Based on the difference between the number of black pixels of the binary image obtained by binarizing the input image and the number of black pixels of the binary image of the noise cut image generated by the noise cut image generation unit, the input image is invalid. 4. The image processing apparatus according to claim 1, further comprising fraud determination means for determining whether or not the image is a correct image.

In the image processing method for removing a noise component included in the input image when comparing both images by comparing the input image with a reference image,
Each pixel that forms a binary image obtained by binarizing the reference image and a pixel that forms a binary image of the input image corresponding to the pixel are both black pixels, and the pixel value of the pixel is a black pixel . A template generation step of generating a template in which the pixel values of other pixels are white pixels ;
A noise cut image obtained by performing die cutting with a pixel value of a pixel other than a portion corresponding to each black pixel of the template generated by the template generation step in the input image as a white pixel, and removing a noise component from the input image And a noise cut image generation step for generating the image processing method.

The template generation step includes a minimum value filtering step of expanding a black pixel portion by applying a minimum value filter to the reference image, and a binarization that binarizes an image to which the minimum value filter is applied by the minimum value filtering step.

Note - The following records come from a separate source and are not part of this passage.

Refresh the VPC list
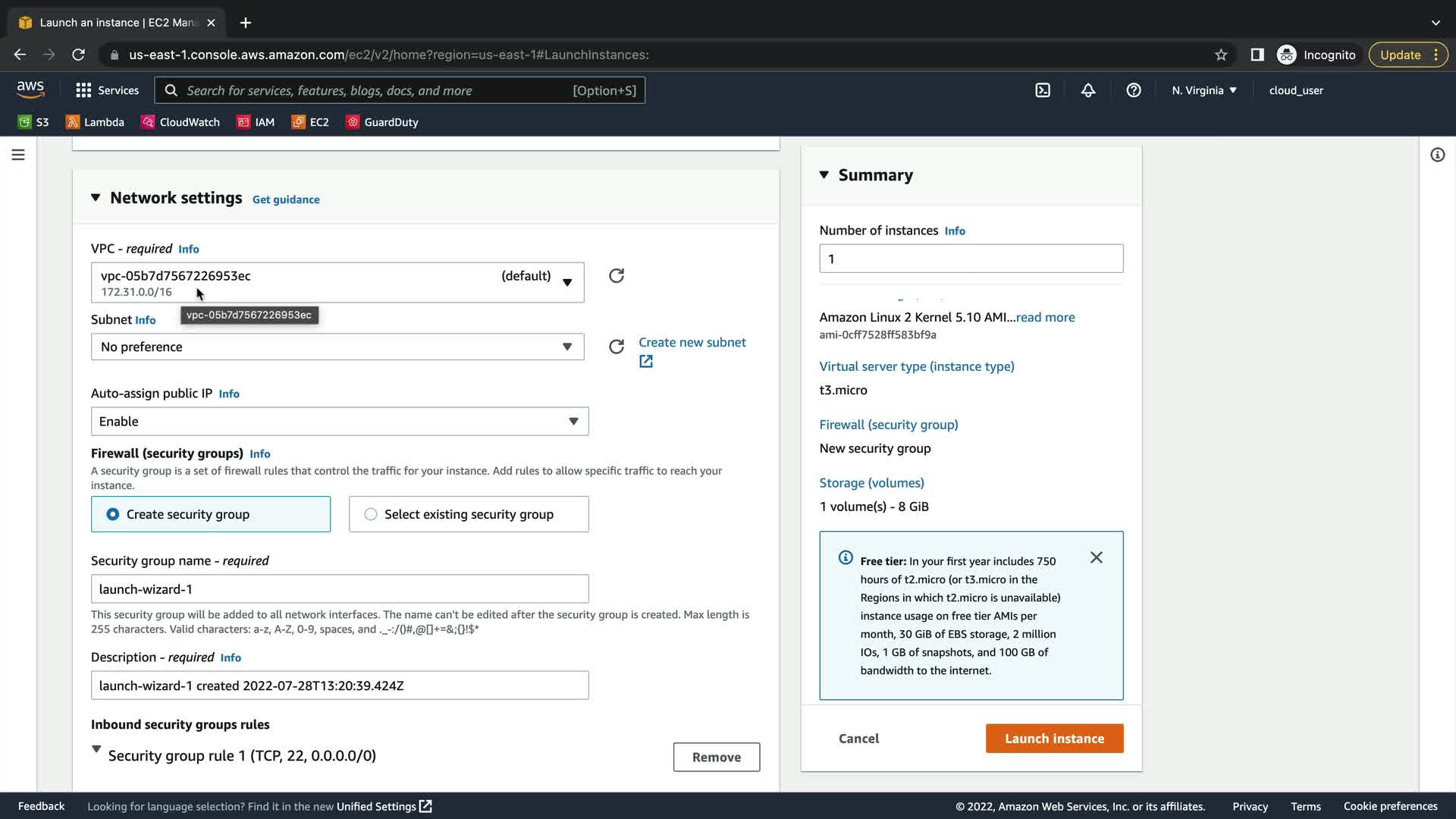Image resolution: width=1456 pixels, height=819 pixels. [x=617, y=275]
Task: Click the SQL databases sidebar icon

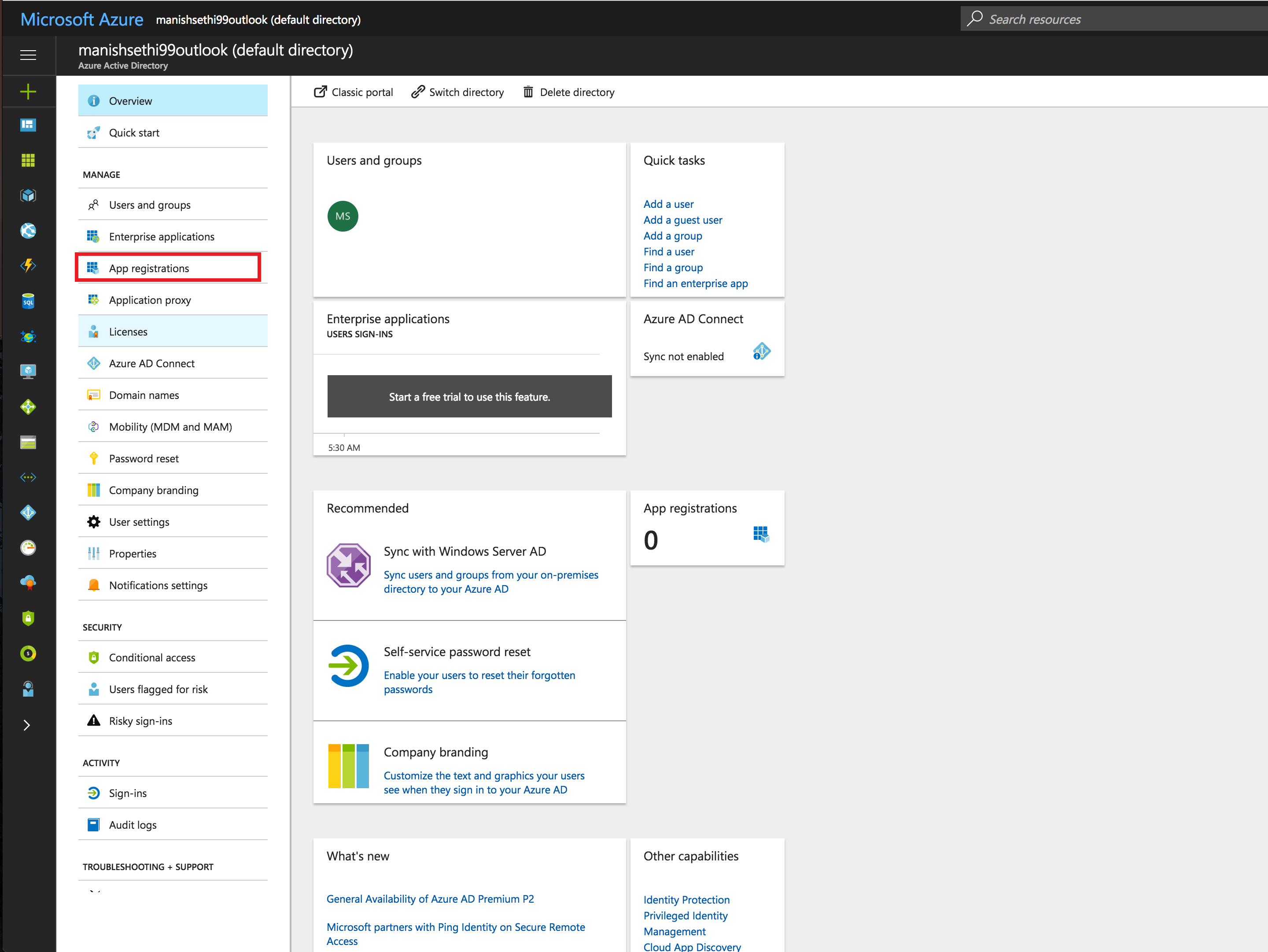Action: [27, 302]
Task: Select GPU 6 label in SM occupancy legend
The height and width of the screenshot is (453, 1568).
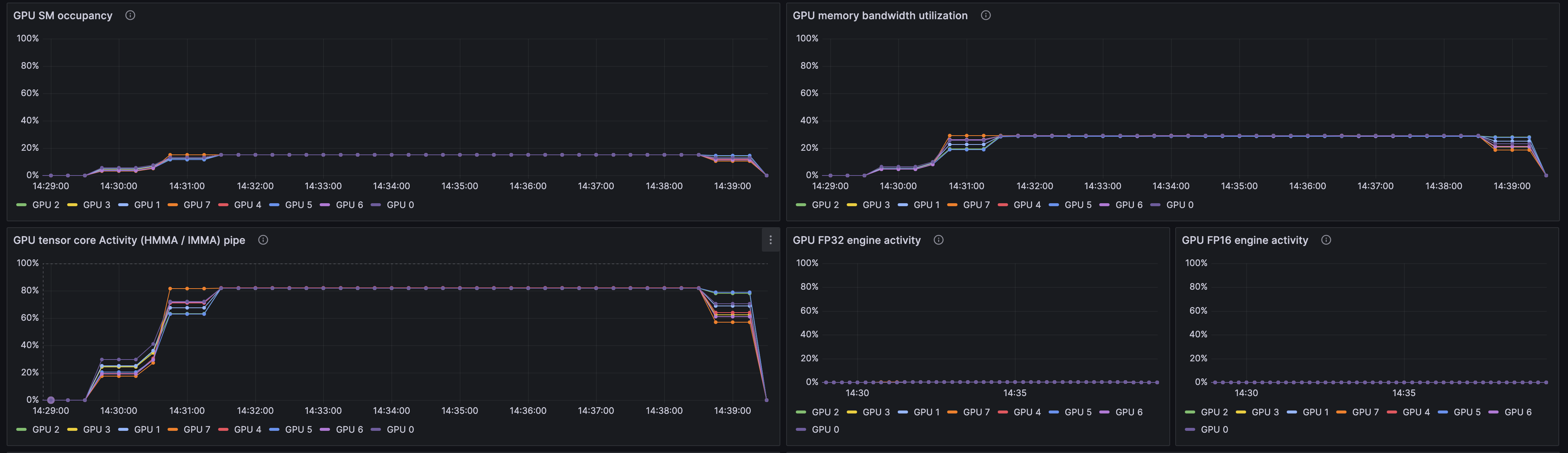Action: point(349,205)
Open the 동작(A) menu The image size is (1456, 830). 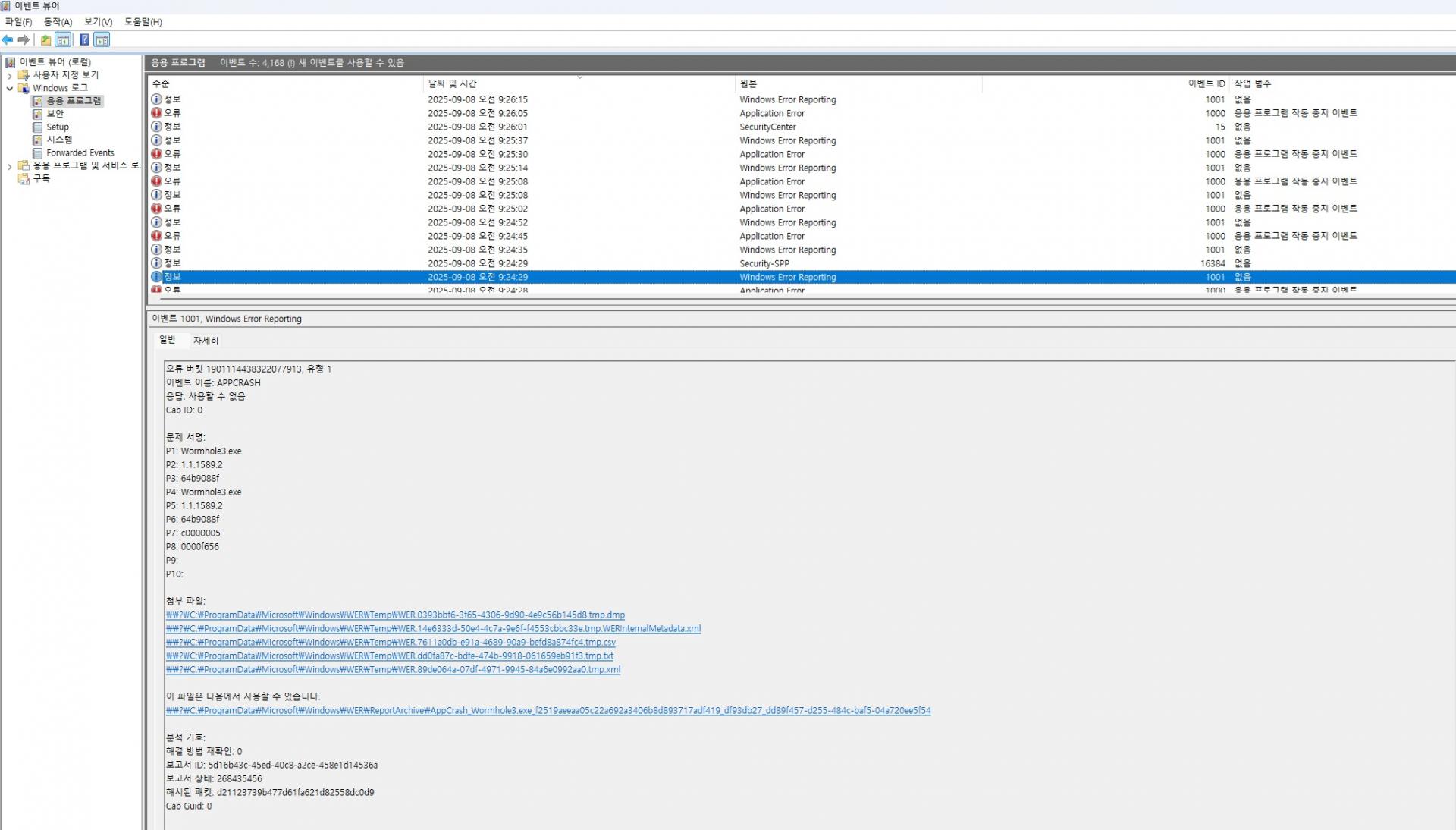[x=58, y=22]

The image processing method according to claim 5, further comprising a step.

Among the pixels forming the noise cut image generated by the noise cut image generation step, each pixel that does not have a pixel value cut out from the input image is determined from pixel values of a plurality of pixels in the input image that are not to be cut out. The image processing method according to claim 5, wherein the obtained value is a pixel value.

Based on the difference between the number of black pixels of the binary image obtained by binarizing the input image and the number of black pixels of the binary image of the noise cut image generated by the noise cut image generation step, the input image is invalid. The image processing method according to claim 5, further comprising a fraud determination step of determining whether the image is a correct image.

The program which makes a computer perform the method as described in any one of the said Claims 5-8.